A paixão tem um efeito semelhante ao da cocaína, diz estudo

Pedro Nogueira
Pedro Nogueira Editor-Chefe

Quem nunca precisou cuidar de um amigo que entrou em parafusos após terminar um relacionamento? Ou, melhor, quem nunca precisou ser cuidado pelos amigos ao tomar uma bota daquela garota amada?

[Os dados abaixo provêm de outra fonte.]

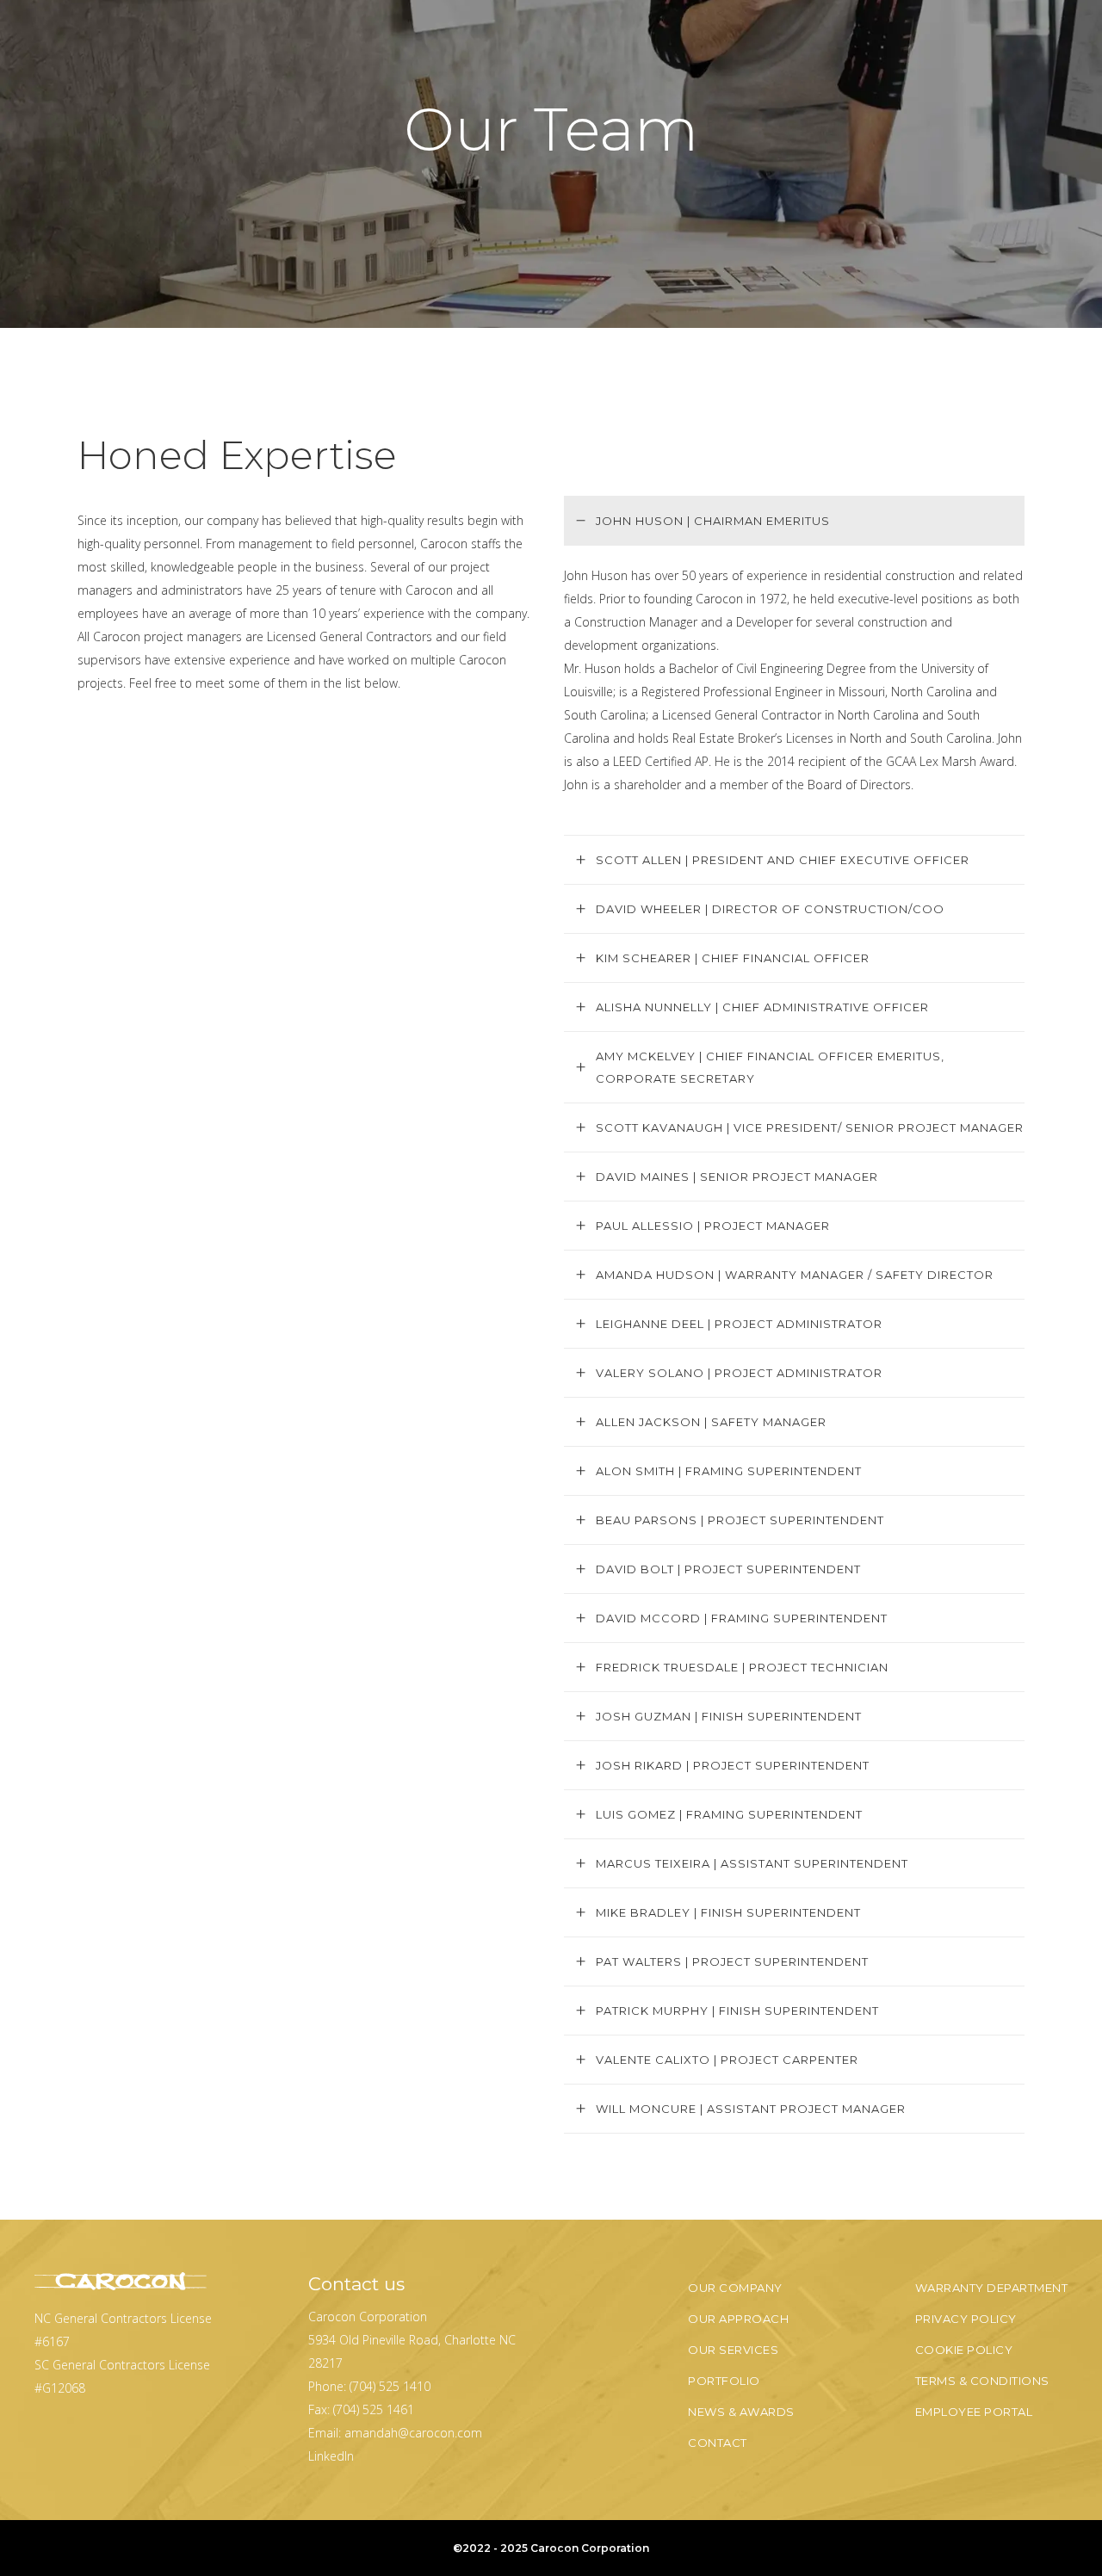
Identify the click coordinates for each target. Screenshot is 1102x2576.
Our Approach (738, 2319)
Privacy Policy (966, 2319)
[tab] (794, 520)
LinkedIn (331, 2456)
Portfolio (724, 2381)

Essas são situações pelas quais todo mundo já passou na vida. Mas você parou para se perguntar a razão disso? Por que é tão dolorido ser dispensado pela namorada?

A ciência oferece uma explicação: a paixão possui um efeito semelhante ao da cocaína. E quando você está com o coração partido, tem sintomas que lembram a abstinência de um ex-viciado.

PAIXÃO VS COCAÍNA

“O sistema de recompensa do cérebro faz uma conexão entre características do parceiro e as sensações”, afirmou Larry Young, professor da Universidade Emory (EUA) e autor de A Química entre Nós, numa entrevista à Folha. “É como se nos tornássemos viciados no nosso amante.”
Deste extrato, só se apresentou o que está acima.